The 2011/12 financial year recorded a $23m profit after tax with an increase in revenue of 7% to $177m. That was largely a result of a $4m compensation payout on genomics made to farmers.
LIC typically records around two-thirds of its revenue stream in the first six-months, making a gross revenue figure of $200m on the cards for the full year.
Based on typical after tax margins for the operation it could potentially top a profit of $23m.
The first six months of the year typically see the bulk of its main income earner, genetics sales, completed but while the results incorporate the artificial breeding revenues they do not reflect a similar proportion of costs. No significant one-off costs are anticipated by management in the second half of the trading year.
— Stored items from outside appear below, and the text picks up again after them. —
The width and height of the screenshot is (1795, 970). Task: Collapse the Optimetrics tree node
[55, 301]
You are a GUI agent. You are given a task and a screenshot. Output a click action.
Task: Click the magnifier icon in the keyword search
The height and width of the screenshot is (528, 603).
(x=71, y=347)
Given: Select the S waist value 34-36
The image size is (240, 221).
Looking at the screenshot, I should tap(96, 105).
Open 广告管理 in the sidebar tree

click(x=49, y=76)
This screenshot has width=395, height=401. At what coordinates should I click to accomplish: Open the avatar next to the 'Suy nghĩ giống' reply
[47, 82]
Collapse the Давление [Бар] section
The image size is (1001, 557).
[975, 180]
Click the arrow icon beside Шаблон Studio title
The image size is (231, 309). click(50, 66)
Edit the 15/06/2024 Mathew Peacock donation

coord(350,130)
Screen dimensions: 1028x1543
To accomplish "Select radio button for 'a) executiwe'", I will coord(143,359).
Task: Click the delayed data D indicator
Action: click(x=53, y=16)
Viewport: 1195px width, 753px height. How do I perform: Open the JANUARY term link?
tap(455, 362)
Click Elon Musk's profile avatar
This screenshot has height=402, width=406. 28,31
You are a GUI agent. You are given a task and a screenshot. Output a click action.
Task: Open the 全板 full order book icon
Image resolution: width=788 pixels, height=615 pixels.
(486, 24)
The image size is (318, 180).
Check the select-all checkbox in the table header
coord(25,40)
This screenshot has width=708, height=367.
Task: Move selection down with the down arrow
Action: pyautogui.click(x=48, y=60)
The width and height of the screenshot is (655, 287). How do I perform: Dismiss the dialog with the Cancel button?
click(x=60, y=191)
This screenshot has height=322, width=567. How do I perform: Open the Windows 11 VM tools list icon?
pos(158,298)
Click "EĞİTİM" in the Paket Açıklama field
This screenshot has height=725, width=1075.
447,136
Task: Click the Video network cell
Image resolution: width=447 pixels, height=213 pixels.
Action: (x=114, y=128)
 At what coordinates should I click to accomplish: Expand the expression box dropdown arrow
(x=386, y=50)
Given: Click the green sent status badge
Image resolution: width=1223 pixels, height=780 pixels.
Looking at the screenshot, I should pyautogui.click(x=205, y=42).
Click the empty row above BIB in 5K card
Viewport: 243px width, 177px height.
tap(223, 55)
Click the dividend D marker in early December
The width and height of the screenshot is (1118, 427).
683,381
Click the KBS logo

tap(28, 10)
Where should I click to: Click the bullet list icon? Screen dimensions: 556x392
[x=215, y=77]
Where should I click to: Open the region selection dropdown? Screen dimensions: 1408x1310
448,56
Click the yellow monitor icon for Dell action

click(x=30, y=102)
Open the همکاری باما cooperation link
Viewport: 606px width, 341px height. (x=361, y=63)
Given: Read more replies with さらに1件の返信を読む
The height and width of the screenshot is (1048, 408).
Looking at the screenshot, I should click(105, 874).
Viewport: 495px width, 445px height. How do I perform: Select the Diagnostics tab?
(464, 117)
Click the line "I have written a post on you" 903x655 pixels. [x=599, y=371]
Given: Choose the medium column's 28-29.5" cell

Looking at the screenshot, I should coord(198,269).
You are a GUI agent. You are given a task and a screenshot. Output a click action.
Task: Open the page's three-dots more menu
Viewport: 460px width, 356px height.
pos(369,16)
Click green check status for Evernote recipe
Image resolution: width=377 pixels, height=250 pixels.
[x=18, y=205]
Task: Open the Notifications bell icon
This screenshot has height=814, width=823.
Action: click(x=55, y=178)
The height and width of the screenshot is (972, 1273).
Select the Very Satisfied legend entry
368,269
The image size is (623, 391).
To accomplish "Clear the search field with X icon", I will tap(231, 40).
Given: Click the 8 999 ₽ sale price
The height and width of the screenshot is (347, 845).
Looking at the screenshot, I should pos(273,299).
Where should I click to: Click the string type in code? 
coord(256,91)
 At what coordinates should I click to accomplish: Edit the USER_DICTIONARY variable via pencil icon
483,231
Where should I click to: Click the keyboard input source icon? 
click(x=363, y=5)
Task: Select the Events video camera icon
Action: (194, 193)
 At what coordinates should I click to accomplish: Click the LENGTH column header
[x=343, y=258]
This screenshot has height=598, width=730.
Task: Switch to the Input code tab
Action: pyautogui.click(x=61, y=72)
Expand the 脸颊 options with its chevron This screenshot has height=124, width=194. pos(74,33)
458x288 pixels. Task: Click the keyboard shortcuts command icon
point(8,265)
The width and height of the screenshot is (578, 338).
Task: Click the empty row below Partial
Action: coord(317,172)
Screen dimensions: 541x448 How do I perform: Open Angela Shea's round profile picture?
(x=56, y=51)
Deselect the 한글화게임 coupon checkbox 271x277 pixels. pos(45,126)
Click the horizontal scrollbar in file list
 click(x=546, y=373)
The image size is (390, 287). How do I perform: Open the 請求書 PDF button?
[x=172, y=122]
The company is reporting an increase across all of its sectors in the first six months of the new reporting period. This includes a lift of 7.6% in herd testing, 11% in dairy genetics and a notable 32% increase in DNA parentage testing. Farm software systems have lifted by 17%, farm automation by 3% and animal health services by 21%.
The increase in DNA parentage testing reflects farmers wanting to know the true identity of each and every cow, with DNA providing that certainty, and income incurred over the calving period. Animal health services increases reflect the growing demand by farmers for BVD testing as greater understanding of the disease’s impact develops.
The six-monthly balance sheet update reveals the genetics company has shouldered $7m of short term borrowings it did not have in the corresponding period last year while the only longer term liabilities held are $29m for deferred tax liability.
However, the liabilities still see the company with a low ratio of debt:debt + equity of only 25%.
LIC chair Murray King said the result came despite the drop in the payout on the previous year and reflected a willingness by farmers to continue investing in new technology and genetics.